--- Dokumenttext ---

Was ich im Februar zur Temporären Kunsthalle in Berlin schrieb, kann ich nur bekräftigen. Bis zu ihrer letzten Ausstellung, die leider am 31. 8. endet, bleibt die Kunsthalle der im Moment kreativste Ausstellungsort. Den Schlusspunkt durfte John Bock mit seiner Ausstellung Fischgrätenmelkstand setzen, der seinerseits fünf Dutzend Künstler einlud, seine Installation mit ihren Arbeiten zu besetzen.

Carten Nicolai (Außenhülle) Nicolai - Bock Rosefeldt Kippenberger

Bock, in Kassel bestens von der Documenta11 bekannt, ließ in die Kunsthalle ein Gerüst stellen, das er viele kleine Räume unterteilte. Erstmals wurde die Halle in ihrer ganzen Höhe ausfüllt und genutzt. Als Besucher begibt man sich auf eine abenteuerliche Expedition, die an einer Stelle (über eine Leiter) nicht nur unter das Dach führt, sondern auch einen Ausblick über das Flachdach auf den Schlossplatz und Umgebung erlaubt.

---

*Aufgabe 1*
Unter welchem Titel lief laut dem Text über die Temporäre Kunsthalle die Ausstellung, mit der John Bock den Schlusspunkt setzte?
*Aufgabe 2*
Prüfe anhand des Textes über die Temporäre Kunsthalle, ob die folgenden Aussagen zutreffen: (a) Die letzte Ausstellung der Kunsthalle endet am 31. 8. (b) John Bock lud zehn Künstler ein, seine Installation mit ihren Arbeiten zu besetzen. (c) Über eine Leiter gelangt man bis unter das Dach.
*Aufgabe 3*
Führe den Text über die Temporäre Kunsthalle im Anschluss an seinen letzten Satz weiter.

--- Datenblock ---

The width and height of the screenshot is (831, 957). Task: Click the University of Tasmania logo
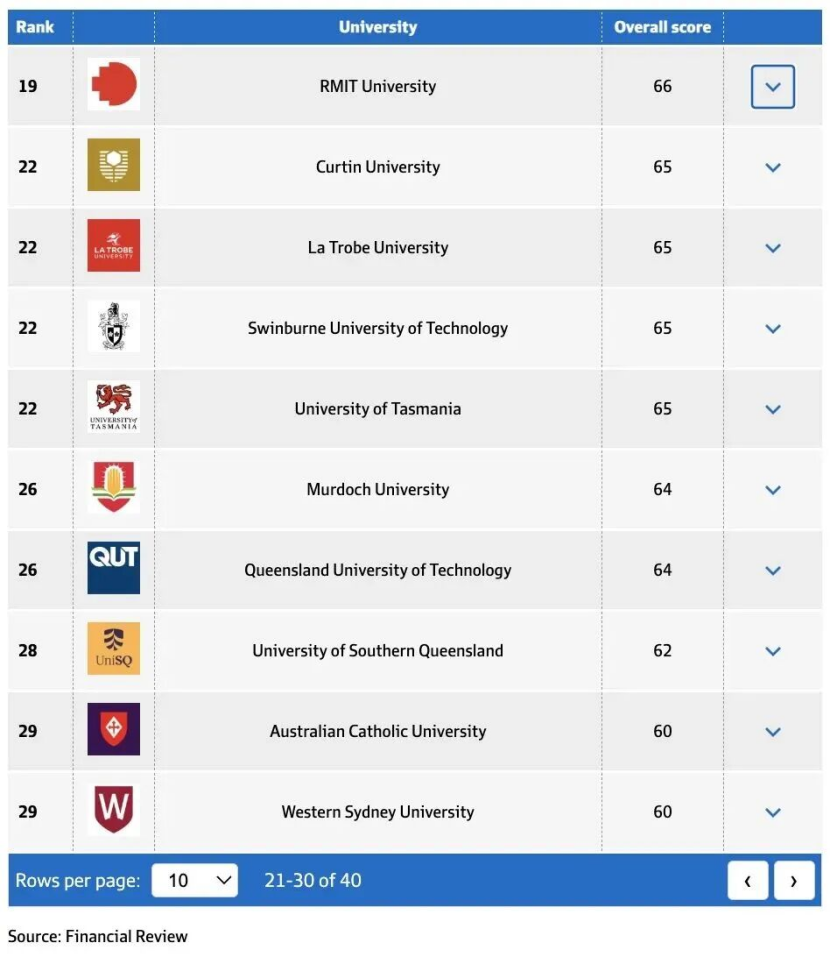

---

*Antwort 1*
Fischgrätenmelkstand

*Antwort 2*
(a) Ja: „Bis zu ihrer letzten Ausstellung, die leider am 31. 8. endet“
(b) Nein: „der seinerseits fünf Dutzend Künstler einlud“
(c) Ja: „die an einer Stelle (über eine Leiter) nicht nur unter das Dach führt“

*Antwort 3*
Die Installation von Bock ist spannender und lebendiger als die offene Hauskonstruktion, die Petrit Halilaj für die Berlin Biennale in den Kunstwerken schuf. Einerseits ist das Bocksche Viel-Familienhaus bunter und lebendiger, andererseits geheimnisvoller, weil die Räume untereinander durch Vorhänge, Wände und andere Materialien abgetrennt sind. Außerdem sind die Räume nicht Selbstzweck, sondern dienen anderen Künstlern als Plattformen für ihre Werke.

Nicht alles funktioniert so, wie es Bock gedacht hat. Der Durchbruch in einer Seitenwand, um den Blick nach außen von einer Kanzel aus zu ermöglichen, ist gut gedacht. Allerdings wirkt die Kanzel origineller, wenn man sie von außen betrachtet. Zu den besten Räumen gehört der, in dem Kippenbergers verbrannte Pizzen zu sehen sind.

Schlingensiefs Afrika-Projekt

Keine großartige Inszenierung, eher schlichte Dokumentation – Christoph Schlingensiefs Videos und Modelle zu seinem Afrika-Projekt. Nun nach Schlingensiefs Tod ein Gedenkort.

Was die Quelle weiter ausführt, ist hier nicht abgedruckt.